- Daftar Tugas:
a - Jawab pertanyaan berikut berdasarkan teks tentang civil society:
(i) Pada tahun berapa Ferguson mengemukakan pandangannya tentang masyarakat sipil?
(ii) Istilah masyarakat sipil memiliki konotasi ekonomi ketika membedakan peradaban dari apa?
(iii) Dari perspektif apa Karl Marx melihat civil society?
b - Salin ulang dengan tepat bagian teks tentang civil society, mulai dari "Ferguson (1767) menganggap" sampai "(social formation)".

Civil
Society
“Konsep
dan Tipologi Civil Society serta perkembangannya di Indonesia”
Oleh
: Iwan Ismi Febriyanto
Sejarah
Singkat perkembangan Civil Society
Pada abad kedelapan belas, A.
Ferguson (1767) menganggap masyarakat sipil sebagai keadaan berwarga negara dan
merupakan konsekuensi peradaban. Namun, ia juga menganggap masyarakat sipil
sebagai istilah politik ketika membedakan negara Barat dari despotisme
oriental. Lagi pula, istilah itu memiliki konotasi ekonomi ketika membedakan
peradaban dari masyarakat (keadaan barbar) yang tidak mengakui hak milik
pribadi. Analisis mengenai masyarakat sipil juga telah dituangkan dalam
pemikiran Hegel dan Marx pada tahun 1837. Karl Marx melanjutkan pemikiran Hegel tentang civil society
dalam mengembangkan teorinya tentang masyarakat kapitalis. Tetapi, dia melihat
civil society dari perspektif determinisme ekonomi bahwa modus produksi
kehidupan materiallah yang ternyata mengkondisi kehidupan sosial dan politik
manusia pada umumnya. Civil society juga dilihat sebagai bentukan sosial
(social formation)

Item dari sebuah dataset:

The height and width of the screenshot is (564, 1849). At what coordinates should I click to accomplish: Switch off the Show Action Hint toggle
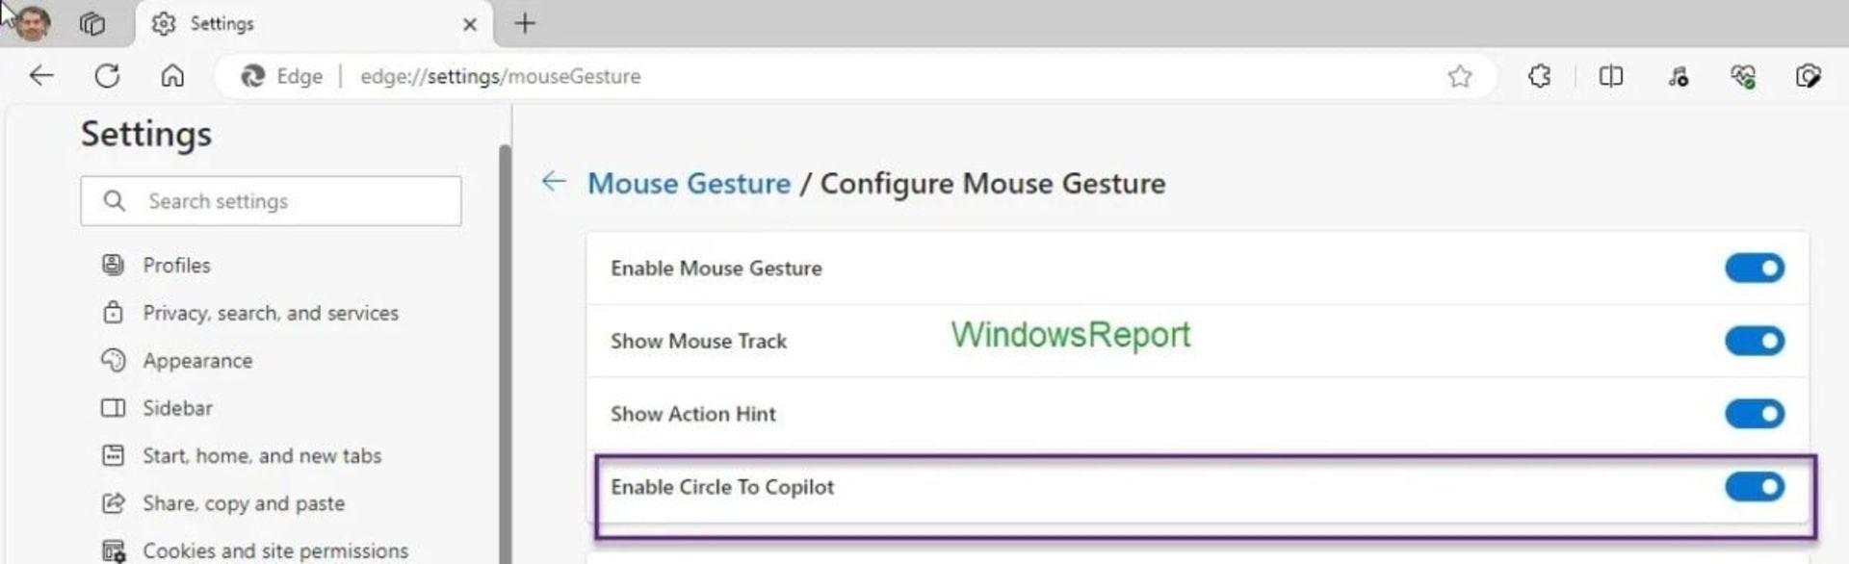pos(1754,414)
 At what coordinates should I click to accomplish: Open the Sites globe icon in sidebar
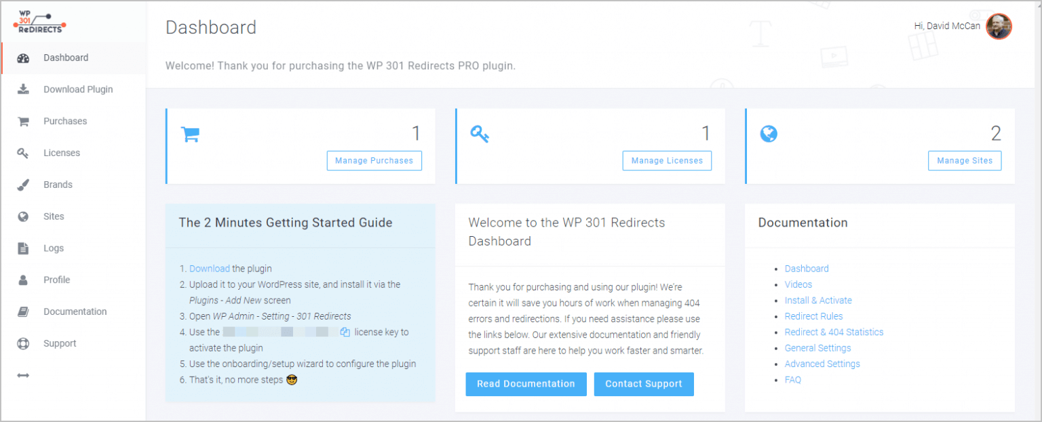(x=22, y=216)
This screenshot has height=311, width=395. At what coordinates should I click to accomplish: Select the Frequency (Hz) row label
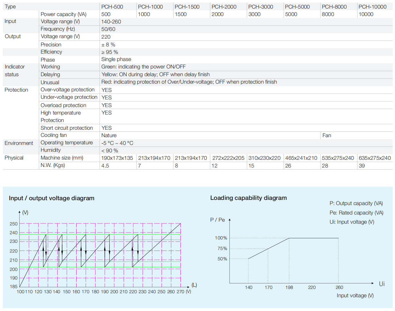pyautogui.click(x=58, y=29)
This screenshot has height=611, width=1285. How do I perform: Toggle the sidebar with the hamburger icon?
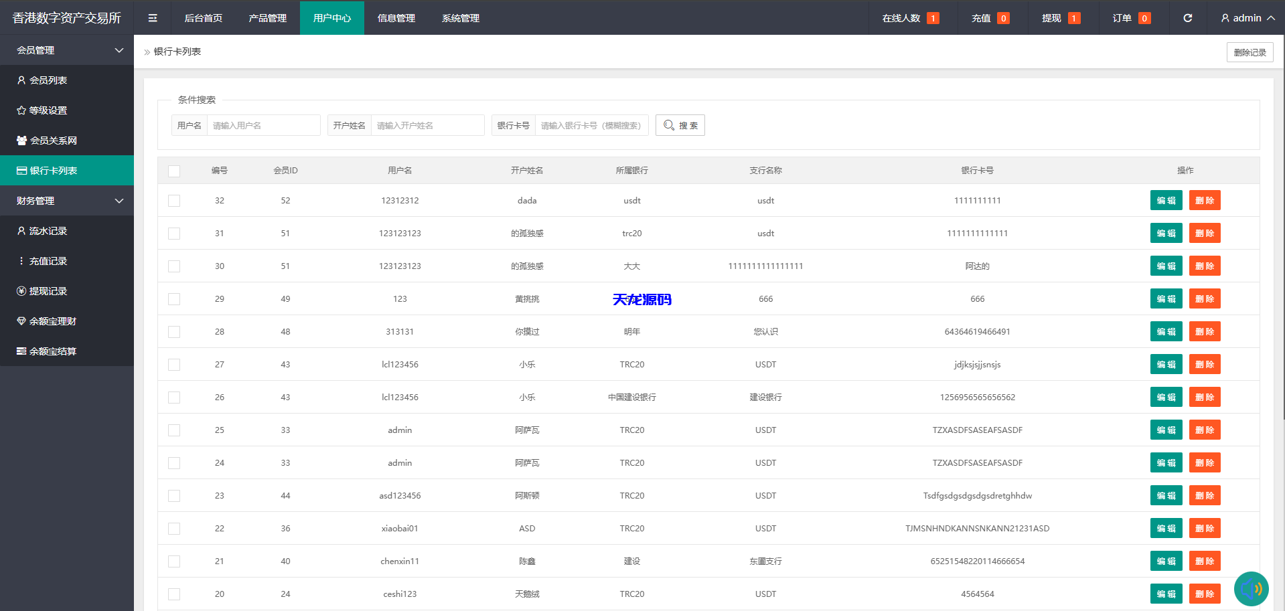[152, 18]
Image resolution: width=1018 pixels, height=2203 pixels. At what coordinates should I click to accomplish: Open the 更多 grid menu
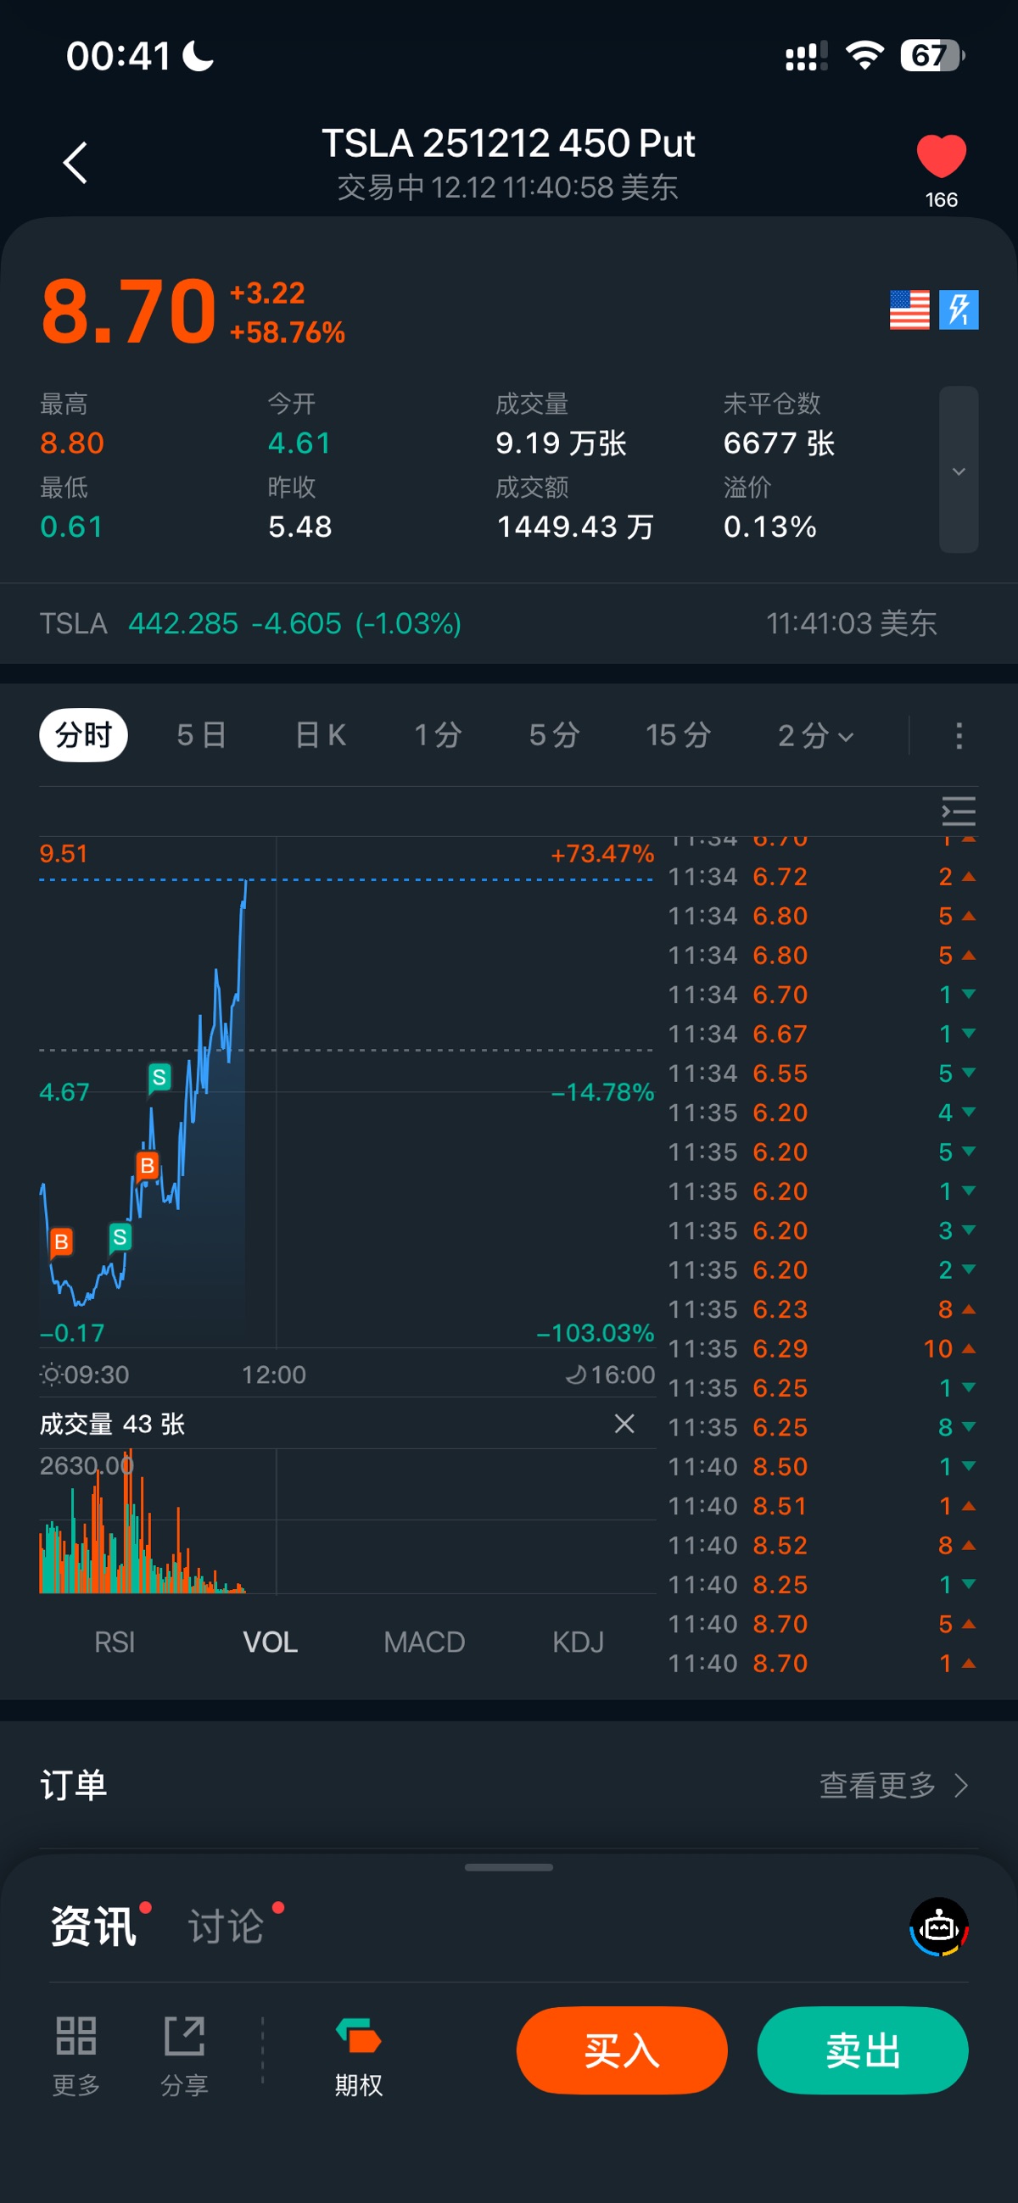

- Jawaban Tugas:
a -
(i) 1767
(ii) Dari masyarakat (keadaan barbar) yang tidak mengakui hak milik pribadi
(iii) Dari perspektif determinisme ekonomi

b -
Ferguson (1767) menganggap masyarakat sipil sebagai keadaan berwarga negara dan
merupakan konsekuensi peradaban. Namun, ia juga menganggap masyarakat sipil
sebagai istilah politik ketika membedakan negara Barat dari despotisme
oriental. Lagi pula, istilah itu memiliki konotasi ekonomi ketika membedakan
peradaban dari masyarakat (keadaan barbar) yang tidak mengakui hak milik
pribadi. Analisis mengenai masyarakat sipil juga telah dituangkan dalam
pemikiran Hegel dan Marx pada tahun 1837. Karl Marx melanjutkan pemikiran Hegel tentang civil society
dalam mengembangkan teorinya tentang masyarakat kapitalis. Tetapi, dia melihat
civil society dari perspektif determinisme ekonomi bahwa modus produksi
kehidupan materiallah yang ternyata mengkondisi kehidupan sosial dan politik
manusia pada umumnya. Civil society juga dilihat sebagai bentukan sosial
(social formation)